Thanks to the COVID-19 pandemic the budget is wrecked.
The Metro Tunnel is billions over budget.
Work has almost stopped on the Westgate Tunnel with litigation with Transurban and the builders heading for courts over who is going to pay the extra billions needed to finish it.
Moreover until a solution is found for the contaminated soil problem the tunnel-boring machines will lie idle.
Meanwhile on Spring St, three ministers have quit in sensational circumstances, which while giving the Premier an opportunity to dispense with the irritation of his party’s internal governing procedures, has left its activists with nothing to do except snipe at each other.
Then there’s the unions, who no doubt will have a long list of demands they will expect to be met if they are to be persuaded not to head off to court over the legitimacy of the national executive’s takeover of the Victorian branch.
Their internal demands, that is to say who gets will decide who gets which seat in the state and federal parliaments, need not concern the rest of us.
It’s their industrial demands, that is to say pay deals and other goodies, we should be keeping an eye on.
Then there’s the state’s fire services. If you tuned out from that one in recent years, fair enough.
Recent events suggest however it might be time for everyone to tune back in.
To bring you up to speed, next month sees the creation of Fire Rescue Victoria from a merger of the fully paid-firefighter MFB with the paid-firefighter component of the CFA. This was meant to bring closure after the bitterness of the 2016 dispute that saw the resignations of Emergency Services Minister Jane Garrett and the senior management of the CFA as well as the dismissal of its board.
From next week Victoria is to have FRV plus a “volunteer only” rump CFA, an arrangement deemed necessary as it had become obvious the days of peaceful coexistence between paid and unpaid firefighters were gone forever.
But with days to go until the two come on line, it’s deja vu all over again with the sudden and unexpected departure of the CFA’s chief fire officer and CEO Steve Warrington.
This exit has come as great shock as the general view in fire-world is that in “Warro” the government had finally found a man who would do as they wanted.
But even he appears to have baulked at the terms on which FRV staff are to be seconded to the CFA.
The volunteers were already up in arms because the CFA won’t be given any choice over who FRV sends them and they fact they will be FRV uniforms when they arrive.

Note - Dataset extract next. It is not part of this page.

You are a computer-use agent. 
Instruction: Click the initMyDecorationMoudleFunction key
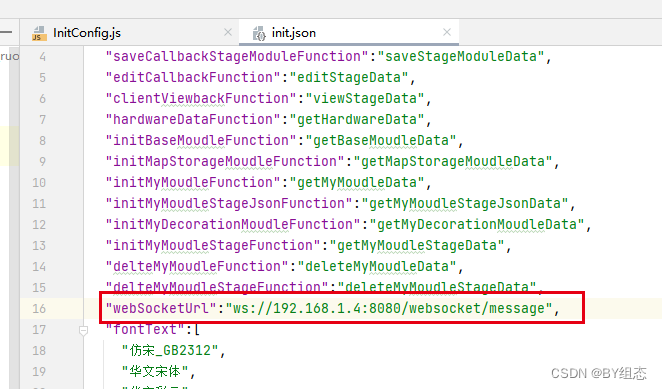click(233, 225)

Warrington apparently decided to leave when it was made clear that these seconded staff would be answerable to FRV rather than him.
The upshot is that after years of pain the government is again facing an uprising from the state’s volunteer firefighters with the inboxes of regional Labor MPs filling up with messages of dissatisfaction.

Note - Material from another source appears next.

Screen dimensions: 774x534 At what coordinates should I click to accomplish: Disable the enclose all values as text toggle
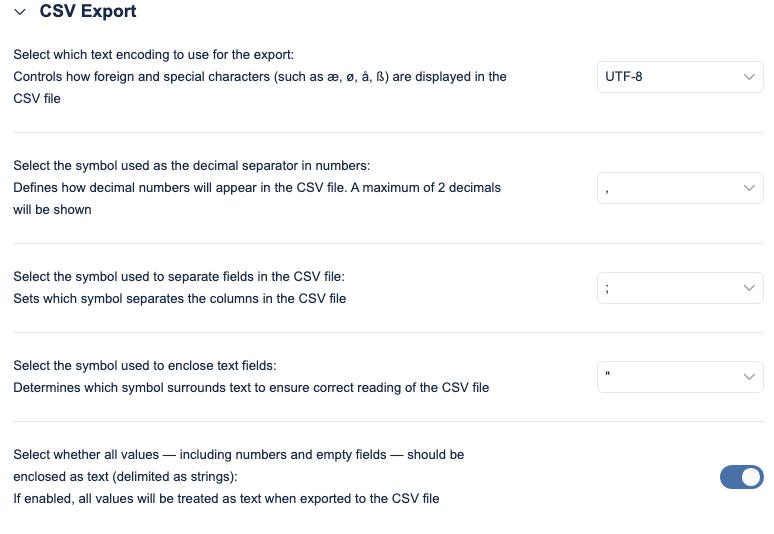(x=742, y=477)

Then there’s coronavirus. Of course by the standards of most of the world Victoria has been spectacularly successful in controlling the spread of the virus.
Unfortunately we don’t compare ourselves with the rest of the world, we compare ourselves with Sydney and they are doing much better than we are.

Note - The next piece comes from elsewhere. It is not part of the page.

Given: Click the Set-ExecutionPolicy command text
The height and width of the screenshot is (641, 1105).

Are the Premier and his government to blame? No one can say for sure. We might just have been unlucky.
What we can say is that contrary to what we were told at the time, the Cedar Meats outbreak was not handled perfectly.
We can also see the management of the security guards at the quarantine hotels as left much to be desired.
Nor was it a good idea to have a bet each way on the Black Lives Matter march as Andrews seemed to do — winking at the sentiment behind it and allowing it to go ahead while at the same time telling people it would be better if they didn’t go.
You can’t be posing one minute as Captain Coronavirus, manly defender of the elderly and at risk, but then wimp it at the first sign of trouble without people starting to wonder about you.
The silly games the Premier played around the National Cabinet process, making out he was tougher than everyone else, looked clever when the Ruby Princess fiasco had NSW on track to be the COVID capital of Australia.
They’re not looking so clever now we are the laggards.
His little joke about why anyone would want to go to South Australia isn’t quite the side-splitter it was last week either, since the answer now is “to go to the pub with a big group of mates”.
I might be getting ahead of myself but in the 5½ years Andrews has been premier he has looked many things to his detractors — tough, arrogant and pig-headed for a start — but until now he has always looked competent.
Whatever you think about him, you had to acknowledge he knew what he was doing.
It is hard looking back over the last couple of weeks not to wonder if that is still the case.
What it is more, none of the problems facing Andrews and his government look like being solved any time soon.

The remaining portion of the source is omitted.